Pain Management

We are all familiar with acute pain, meaning pain that comes on in the short term and stays for a variable of period of hours or days and then disappears. Common examples include broken bones or injuries sustained while playing sport.

A lot of the time, the original insult (infection, ectopic pregnancy, cancer, birth injury or surgical trauma) has resolved, but the pain persists. This is where treatment becomes tricky and frustrating, especially for the patient.


Pain is a complicated phenomenon that is not entirely understood by anyone, but we are gradually learning to understand what happens in the pelvis and, in particular, in the pain centres within our brains.

Due to its multi-layered nature, persistent pelvic pain requires a multidisciplinary approach whereby specialists in different fields (particularly pain medicine, psychology, physiotherapy, and gynaecology, to name a few) need to put their heads together.

Where possible, assessments of women with chronic pelvic pain are made by a team of specialists working cohesively, so an overall assessment of the genesis of the pain can be done and its progression over months or years can be assessed.

Management of that pain involves the various disciplines, such as physiotherapy for pelvic floor problems, drug therapy for specific pain issues, gynaecological intervention for endometriosis and related issues, and conventional painkillers according to the type of pain involved.

The whole programme begins with a thorough assessment of the pain by the team members. A comprehensive strategy to tackle the problem is something that needs to be agreed upon by everyone, particularly the patient, before therapy begins.

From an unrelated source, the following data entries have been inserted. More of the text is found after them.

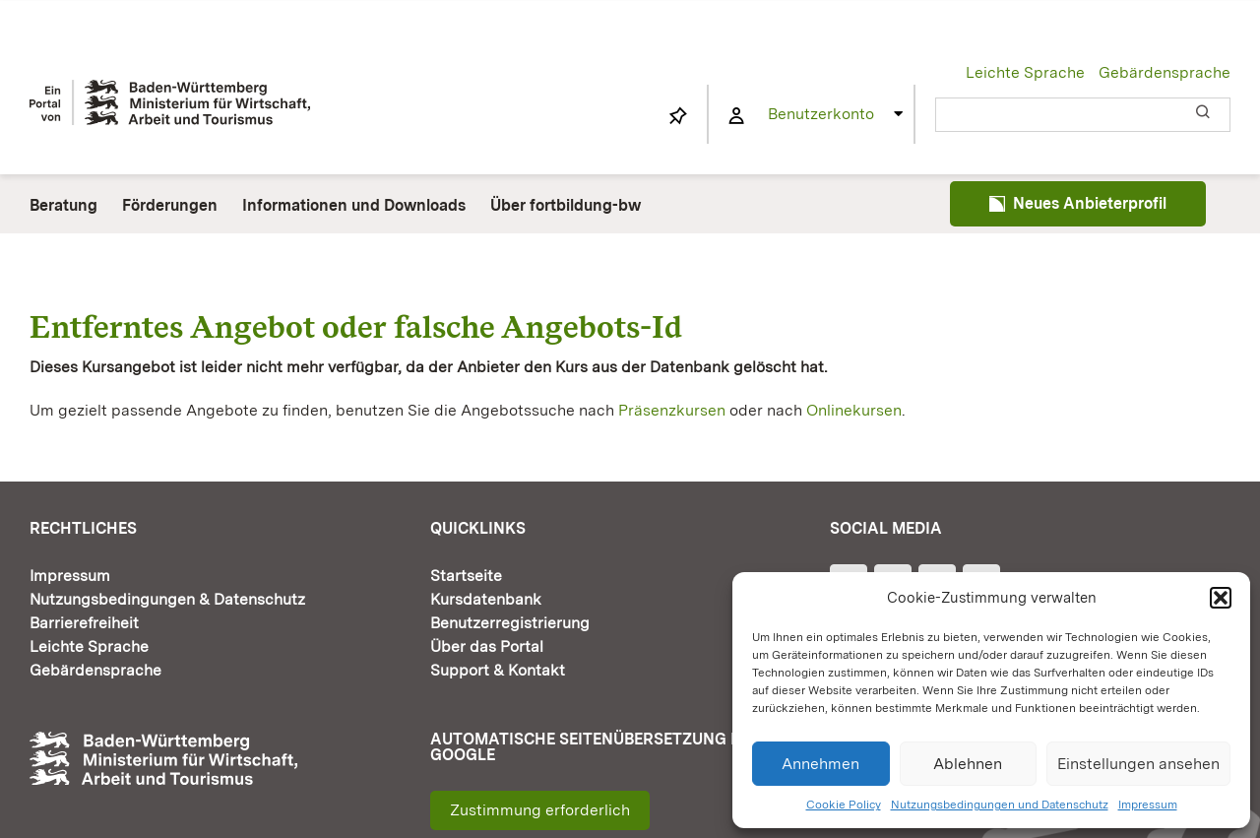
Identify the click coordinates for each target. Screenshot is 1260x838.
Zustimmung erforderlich (540, 810)
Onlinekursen (854, 410)
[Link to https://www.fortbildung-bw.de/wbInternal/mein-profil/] (736, 116)
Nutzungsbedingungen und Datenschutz (999, 804)
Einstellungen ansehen (1138, 763)
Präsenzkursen (671, 410)
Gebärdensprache (1164, 72)
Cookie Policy (843, 804)
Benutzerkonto (821, 113)
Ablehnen (967, 763)
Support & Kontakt (497, 670)
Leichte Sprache (1025, 72)
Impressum (1147, 804)
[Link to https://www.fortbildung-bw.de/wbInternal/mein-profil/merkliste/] (678, 116)
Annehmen (820, 763)
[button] (1220, 598)
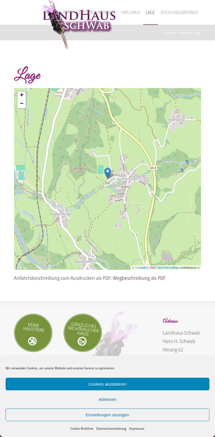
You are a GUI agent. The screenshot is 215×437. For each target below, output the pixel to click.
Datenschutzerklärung (111, 428)
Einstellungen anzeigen (107, 414)
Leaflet (143, 267)
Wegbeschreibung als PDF (139, 278)
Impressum (136, 428)
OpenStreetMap (168, 267)
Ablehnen (107, 399)
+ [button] (22, 95)
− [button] (22, 104)
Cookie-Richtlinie (82, 428)
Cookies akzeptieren (107, 384)
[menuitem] (66, 12)
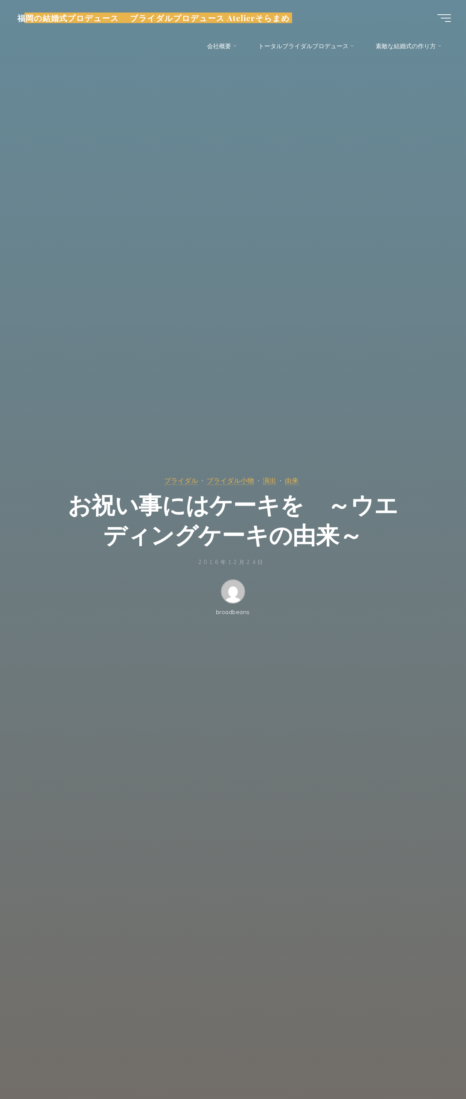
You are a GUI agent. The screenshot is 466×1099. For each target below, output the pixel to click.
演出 (269, 480)
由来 (291, 480)
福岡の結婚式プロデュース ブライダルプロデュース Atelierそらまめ (153, 17)
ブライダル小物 (230, 480)
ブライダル (181, 480)
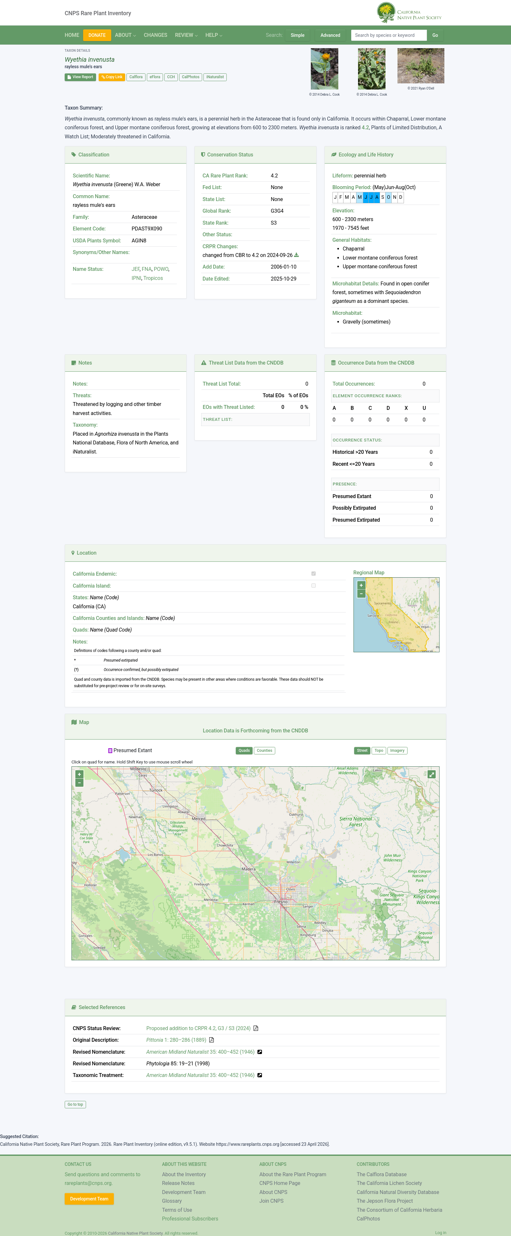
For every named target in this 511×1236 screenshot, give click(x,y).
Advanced (330, 35)
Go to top (75, 1104)
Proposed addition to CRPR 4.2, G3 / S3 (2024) (199, 1028)
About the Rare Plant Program (292, 1174)
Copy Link (112, 77)
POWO (161, 269)
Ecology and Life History (362, 155)
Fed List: (212, 187)
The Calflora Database (382, 1174)
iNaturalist (215, 77)
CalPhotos (191, 77)
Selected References (98, 1007)
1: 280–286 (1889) (176, 1040)
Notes (81, 363)
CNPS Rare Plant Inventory (98, 13)
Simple (297, 35)
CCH (171, 77)
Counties (264, 750)
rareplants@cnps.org (88, 1183)
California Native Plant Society (135, 1233)
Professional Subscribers (190, 1219)
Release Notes (178, 1183)
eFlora (155, 77)
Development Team (89, 1198)
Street (362, 750)
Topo (379, 750)
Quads (244, 750)
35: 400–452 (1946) (201, 1052)
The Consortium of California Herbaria (399, 1210)
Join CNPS (271, 1201)
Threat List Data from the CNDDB (242, 363)
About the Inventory (184, 1174)
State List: (213, 199)
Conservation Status (227, 155)
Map (80, 722)
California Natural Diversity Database (398, 1192)
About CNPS (273, 1192)
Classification (90, 155)
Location (83, 553)
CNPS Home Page (279, 1183)
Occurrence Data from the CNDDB (373, 363)
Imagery (397, 750)
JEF (135, 269)
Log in (440, 1232)
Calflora (136, 77)
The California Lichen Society (389, 1183)
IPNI (136, 278)
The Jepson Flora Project (385, 1201)
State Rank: (215, 223)
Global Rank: (216, 211)
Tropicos (153, 278)
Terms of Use (177, 1210)
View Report (80, 77)
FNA (146, 269)
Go (435, 35)
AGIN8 (139, 241)
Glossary (172, 1201)
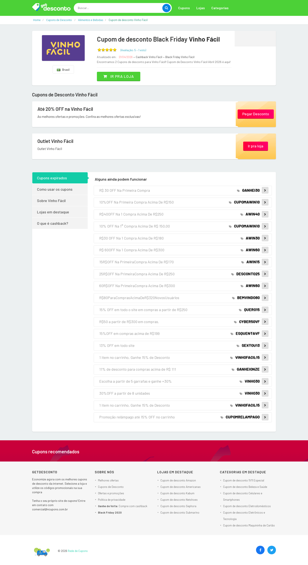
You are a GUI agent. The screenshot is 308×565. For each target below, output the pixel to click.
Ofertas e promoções (111, 493)
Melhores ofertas (108, 480)
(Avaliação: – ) (133, 50)
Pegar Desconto (255, 113)
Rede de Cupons (78, 551)
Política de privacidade (111, 499)
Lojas (200, 8)
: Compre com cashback (122, 506)
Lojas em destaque (53, 212)
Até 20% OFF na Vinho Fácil (65, 109)
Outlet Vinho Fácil (55, 141)
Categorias (220, 8)
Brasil (63, 69)
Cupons (184, 8)
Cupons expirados (52, 177)
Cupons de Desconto (111, 487)
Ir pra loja (118, 76)
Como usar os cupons (55, 189)
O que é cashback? (52, 223)
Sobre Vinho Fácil (51, 200)
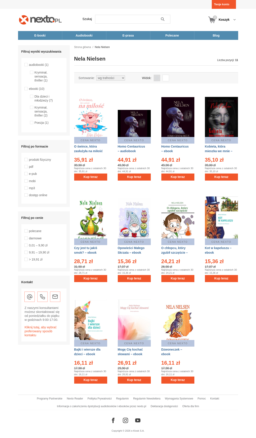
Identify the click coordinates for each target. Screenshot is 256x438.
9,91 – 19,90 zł (39, 252)
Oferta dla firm (190, 406)
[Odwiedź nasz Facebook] (113, 420)
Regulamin (122, 398)
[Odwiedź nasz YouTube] (137, 420)
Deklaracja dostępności (164, 406)
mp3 (32, 188)
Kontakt (214, 398)
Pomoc (202, 398)
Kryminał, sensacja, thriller (41, 76)
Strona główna (82, 47)
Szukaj (87, 19)
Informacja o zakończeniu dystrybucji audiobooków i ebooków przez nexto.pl (101, 406)
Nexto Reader (75, 398)
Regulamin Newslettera (146, 398)
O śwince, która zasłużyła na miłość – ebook (88, 151)
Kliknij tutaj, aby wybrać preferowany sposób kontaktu (41, 331)
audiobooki (39, 65)
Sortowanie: (87, 78)
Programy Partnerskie (49, 398)
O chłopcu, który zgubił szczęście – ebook (174, 252)
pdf (31, 166)
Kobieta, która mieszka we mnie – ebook (218, 151)
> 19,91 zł (35, 259)
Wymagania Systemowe (179, 398)
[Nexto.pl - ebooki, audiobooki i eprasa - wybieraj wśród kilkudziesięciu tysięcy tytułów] (40, 19)
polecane (35, 231)
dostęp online (38, 195)
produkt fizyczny (40, 159)
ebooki (36, 89)
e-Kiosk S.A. (138, 430)
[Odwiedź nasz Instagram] (125, 420)
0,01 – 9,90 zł (38, 245)
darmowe (35, 238)
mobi (32, 181)
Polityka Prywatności (99, 398)
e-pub (33, 174)
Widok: (146, 78)
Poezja (42, 122)
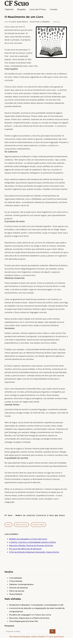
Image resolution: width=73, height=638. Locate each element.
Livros (8, 525)
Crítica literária (15, 581)
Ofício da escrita (21, 525)
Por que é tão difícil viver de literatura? (25, 549)
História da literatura (18, 588)
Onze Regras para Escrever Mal (23, 621)
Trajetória (9, 9)
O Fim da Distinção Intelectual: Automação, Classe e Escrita (34, 552)
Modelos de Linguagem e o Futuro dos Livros (28, 539)
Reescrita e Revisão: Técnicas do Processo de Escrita (31, 545)
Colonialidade (15, 578)
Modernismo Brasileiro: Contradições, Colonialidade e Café (36, 605)
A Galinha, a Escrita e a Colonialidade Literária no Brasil (32, 542)
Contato (54, 9)
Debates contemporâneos (21, 584)
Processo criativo (38, 525)
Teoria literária (15, 594)
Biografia (21, 9)
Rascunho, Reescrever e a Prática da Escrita (29, 618)
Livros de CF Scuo (37, 9)
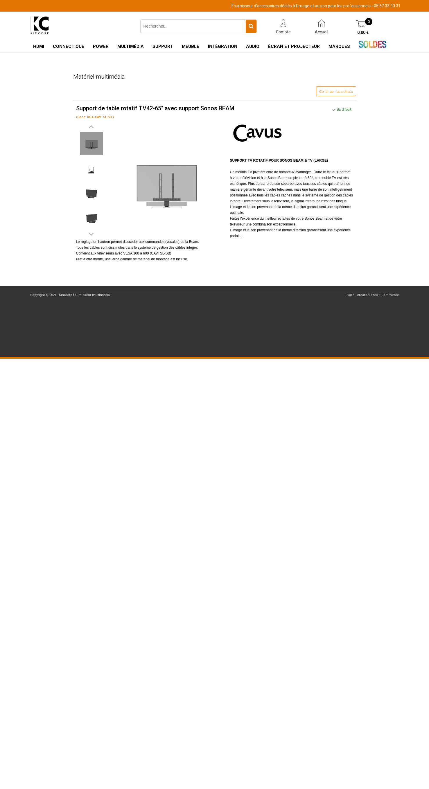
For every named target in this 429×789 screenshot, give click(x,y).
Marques (339, 46)
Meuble (190, 46)
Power (101, 46)
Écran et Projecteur (294, 46)
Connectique (68, 46)
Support (162, 46)
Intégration (222, 46)
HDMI (38, 46)
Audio (252, 46)
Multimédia (130, 46)
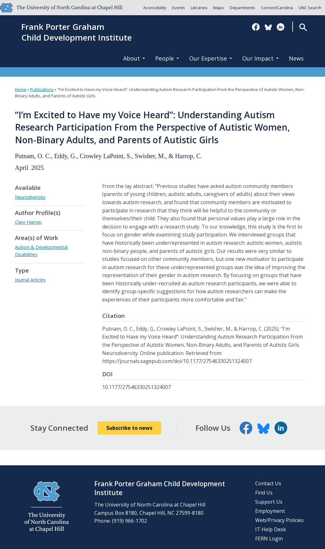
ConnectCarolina (277, 7)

Pudendal nerve desensitization

Pudendal nerve desensitization is a treatment approach that targets the pudendal nerve, which is a major nerve located in the pelvic region responsible for providing sensation to the genitals, perineum, and anal area. This procedure involves injecting a combination of local anaesthetic around the pudendal nerve to reduce inflammation, block pain signals, and alleviate symptoms associated with pelvic pain, vaginismus, and vulvodynia. Let's explore how pudendal nerve desensitization can be effective in treating these conditions:

1. Pelvic Pain

  • Mechanism of Action: Chronic pelvic pain can be caused by various factors, including nerve compression or irritation. Pudendal nerve desensitization aims to reduce nerve sensitivity and alleviate pain by blocking the transmission of pain signals along the pudendal nerve pathway.
  • Effectiveness: By targeting the source of pelvic pain, pudendal nerve desensitization can effectively reduce pain intensity and frequency, improving overall quality of life for individuals suffering from chronic pelvic pain.

2. Vaginismus

  • Mechanism of Action: Vaginismus is a condition characterized by involuntary muscle spasms of the pelvic floor muscles, leading to pain and difficulty with vaginal penetration. Pudendal nerve desensitization can help relax these muscles by reducing nerve sensitivity and blocking pain signals, making penetration less painful and improving sexual function.
  • Effectiveness: Pudendal nerve desensitization has shown promising results in alleviating symptoms of vaginismus, particularly in cases where conservative treatments such as pelvic floor physical therapy have been unsuccessful.

3. Vulvodynia

  • Mechanism of Action: Vulvodynia is chronic pain or discomfort in the vulvar area without an identifiable cause. It can be associated with increased nerve sensitivity and inflammation. Pudendal nerve desensitization aims to reduce nerve hypersensitivity and inflammation in the vulvar region, leading to decreased pain and improved comfort.
  • Effectiveness: Pudendal nerve desensitization has been reported to provide significant relief for individuals with vulvodynia, particularly in cases where other treatments, such as topical medications or pelvic floor therapy, have been ineffective.

Overall, pudendal nerve desensitization can be an effective treatment option for pelvic pain, vaginismus, and vulvodynia, particularly for individuals who have not responded to conservative therapies with a success rate of 80%. However, it's essential to consult with a healthcare provider who specializes in pelvic pain management to determine if this procedure is appropriate for your specific condition and to discuss potential risks and benefits. Additionally, a comprehensive treatment approach may involve combining pudendal nerve desensitization with other therapies, such as physical therapy, medications, or psychotherapy, to optimize outcomes and improve overall pelvic health.